After all kanban is incredibly simple, but at the same time incredibly powerful.

What's wrong with scrum?

  1. The reason why we went to scrum is because we did not want the waterfall approach anymore. But, in fact each sprint in scrum has become a mini waterfall. In each sprint teams plan, try to design, develop and test. At the end the product owner reviews the completed work and decides which of the stories are shippable and ready for production. Those sprints can result in a staccato flow, which can be exhausted. With kanban we can make sprints more agile and the goal is to have a more continuous flow. In comparison with how to run a marathon? You don't make sprints of 200 meters, but rather with a constant rate.
  2. Scrum is a push mechanism and therefore 'pushes' the quality out of your product. When a sprint backlog is defined, the team is asked for a commitment. Whatever happened, a team must satisfy its commitment and at the end of the sprint the product owner must say 'decharge', else the team has failed. No team wants to publicly fail, so most of the time, at the end of the sprint, teams take shortcuts to satisfy the deadline. Those shortcuts are killing for quality! Asking for commitment is like not trusting the intrinsic motivation of the team. The correct commitment is visible during each standup. During a standup team members have to tell each other what they've done the day before. If they are working too long on a story, another team member will rebel. That is the real commitment.
  3. One of the reasons why we do scrum is that it is better to start immediately instead of doing an estimation and a feasibility study upfront, because almost always after the study is completed, the project will be executed. The estimation at the start is not reliable and the feasibility study is just a waste of time. Isn't that the same mistake we make with scrum with the grooming and ready sessions that causes a lot of overhead? The first overhead during grooming is that we give an estimation with relative precision. It is in a developer's nature to argue about the story points; is it 3, 5, 8 or maybe 1 points? And that is a waste. You should only talk about the story sizes large, medium or small. Making a more precise estimation is just a waste of time, because there are too many external factors. Second, with the grooming we do a mini feasibility study. With a team we will think about a direction of the solution, which is fine. But most of the time it takes two or three sprints before it is realized in the sprint. And with all the weekends of beer in between we've already forgot the solutions. So one smart guy says: 'yes, lets document it', but that is an inefficient way for the real problem: there is too much time between the grooming and the realization.

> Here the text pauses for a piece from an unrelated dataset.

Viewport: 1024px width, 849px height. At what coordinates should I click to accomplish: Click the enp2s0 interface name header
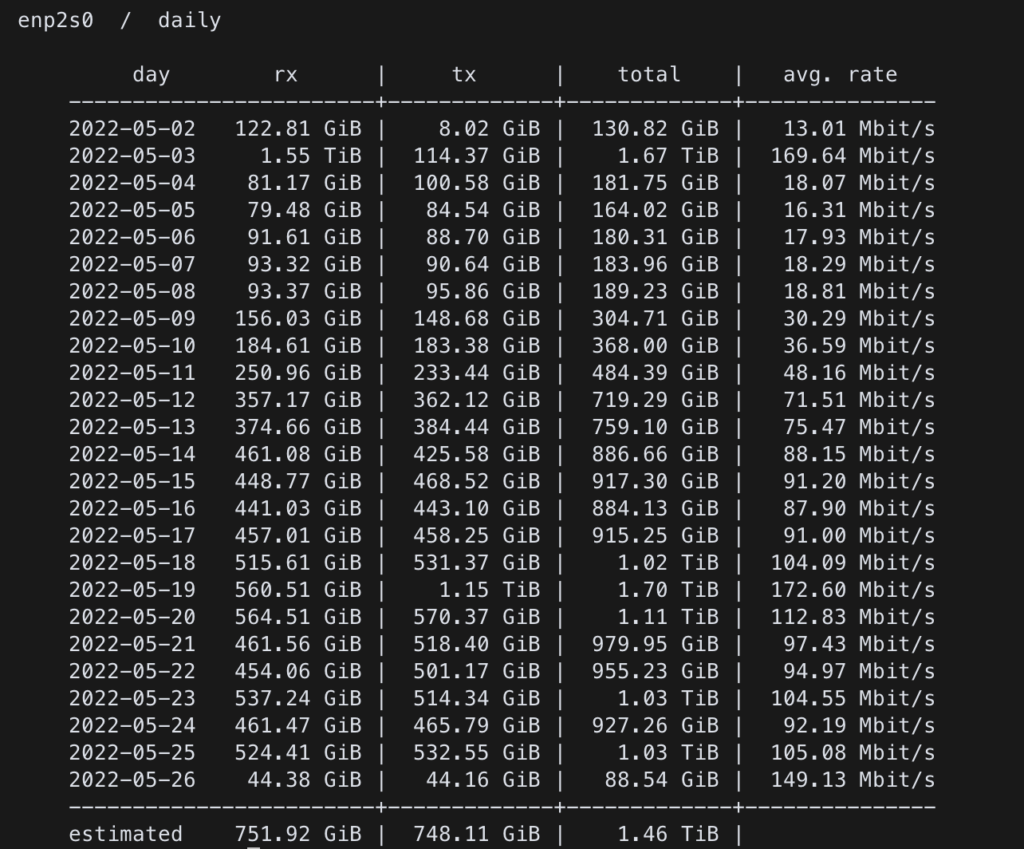click(56, 20)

Scrumban: the board of kanban

Untitled

A scrumban board

The first column in a scrumban board is reserved for the backlog, where stories are ordered by their respective priority. There are several rules for the kanban backlog:

  1. It is the product owner's responsibility to fill this lane with stories, and keep it steadily supplied. The product owner must avoid creating or analyzing too many stories, because this is a waste and it corrupts with the Just-In-Time principle of scrumban. Therefore the scrumban board has a WIP-limit of 5 backlog stories.
  2. Assure the necessary level of analysis before starting development. Each story must be analyzed with a minimum effort. That should be done in the Weekly Time Box (WTB), which will be discussed later on.
  3. The backlog should be event-driven with an order point.
  4. Prioritization-on-demand. The ideal work planning process should always provide the team with best things to work on next, no more and no less.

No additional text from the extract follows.